Num passado não muito distante e ainda agora subsistem, em algumas cidades do interior, as figuras do padre ou da religiosa que são tidos como autoridades, como alguém que tem mais conhecimento, que pode contribuir não somente no campo religioso, mas também prestar ajuda em outras questões do cotidiano do povo. A Vida Religiosa sempre marcou e deve marcar presença e influir no mundo com os valores que tem a oferecer.

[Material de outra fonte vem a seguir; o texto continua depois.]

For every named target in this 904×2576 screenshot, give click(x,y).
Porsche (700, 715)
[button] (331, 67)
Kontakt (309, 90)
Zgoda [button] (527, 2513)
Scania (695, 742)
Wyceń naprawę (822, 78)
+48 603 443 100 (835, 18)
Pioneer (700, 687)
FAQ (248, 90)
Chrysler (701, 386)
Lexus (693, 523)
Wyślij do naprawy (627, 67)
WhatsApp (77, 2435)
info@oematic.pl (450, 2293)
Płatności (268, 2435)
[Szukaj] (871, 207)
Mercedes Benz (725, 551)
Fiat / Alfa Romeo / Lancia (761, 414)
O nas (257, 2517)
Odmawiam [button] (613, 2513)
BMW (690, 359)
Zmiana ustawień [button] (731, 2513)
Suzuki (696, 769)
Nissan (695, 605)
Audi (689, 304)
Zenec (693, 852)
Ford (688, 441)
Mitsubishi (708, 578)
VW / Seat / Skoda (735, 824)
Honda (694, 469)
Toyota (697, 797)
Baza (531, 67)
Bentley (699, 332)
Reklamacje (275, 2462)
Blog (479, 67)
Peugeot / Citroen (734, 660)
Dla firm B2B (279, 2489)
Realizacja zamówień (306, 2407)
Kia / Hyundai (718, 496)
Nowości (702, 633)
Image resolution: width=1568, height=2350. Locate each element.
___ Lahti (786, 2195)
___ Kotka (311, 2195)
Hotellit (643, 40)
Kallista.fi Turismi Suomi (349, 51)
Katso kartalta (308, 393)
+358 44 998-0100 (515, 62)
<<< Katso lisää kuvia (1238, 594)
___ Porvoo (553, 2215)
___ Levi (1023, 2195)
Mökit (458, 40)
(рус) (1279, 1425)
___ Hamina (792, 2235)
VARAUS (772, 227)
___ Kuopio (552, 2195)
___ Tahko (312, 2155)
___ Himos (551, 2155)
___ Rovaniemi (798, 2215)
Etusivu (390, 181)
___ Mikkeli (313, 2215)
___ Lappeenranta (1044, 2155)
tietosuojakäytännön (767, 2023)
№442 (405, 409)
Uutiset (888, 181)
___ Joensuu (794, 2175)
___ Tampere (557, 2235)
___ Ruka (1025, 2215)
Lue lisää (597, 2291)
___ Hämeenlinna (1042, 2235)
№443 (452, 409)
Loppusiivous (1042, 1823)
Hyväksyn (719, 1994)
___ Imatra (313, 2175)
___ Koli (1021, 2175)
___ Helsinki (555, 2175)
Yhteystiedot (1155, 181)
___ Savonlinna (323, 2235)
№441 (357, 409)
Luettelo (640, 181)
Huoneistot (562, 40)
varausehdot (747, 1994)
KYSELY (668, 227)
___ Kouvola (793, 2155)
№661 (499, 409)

Importa-nos hoje perguntar e responder qual o rosto que a Vida Religiosa apresenta ao mundo? Estamos no século XXI temos que admitir e tomar consciência de todas as transformações que sofremos. As informações nos chegam com uma velocidade incrível, e às vezes, não conseguimos assimilá-las. Muitas vezes não conseguimos perceber as transformações[3]. Ficamos enclausurados em nossas categorias clássicas sem digerir o novo. A mudança de época está acontecendo! Os desafios são plurais. As altas tecnologias que influem na vida dos seres, tudo isso pede que repensemos a antropologia[4]. No processo de globalização[5] que nos envolve, já não estamos ilhados, mas envolvidos em uma “aldeia global”[6]. O mundo inteiro está interligado por uma teia de relações complexas[7]. A trama é tecida a cada dia. A Internet se impõe como um poderoso meio de comunicação[8]. São várias as vozes que gritam ao mesmo tempo, numa miscelânea com freqüência confusa. Uma diversidade de espiritualidades se apresentam ao ser humano. Há uma variedade grande de experiências religiosas que são oferecidas ao fiel como um pacote para que ele consuma. Muitas posturas éticas estão a se oferecer. A ética consumista, por exemplo, é só uma delas. O mercado convoca todos a ser pelo que consomem. Um hedonismo exacerbado invade os meios de comunicação.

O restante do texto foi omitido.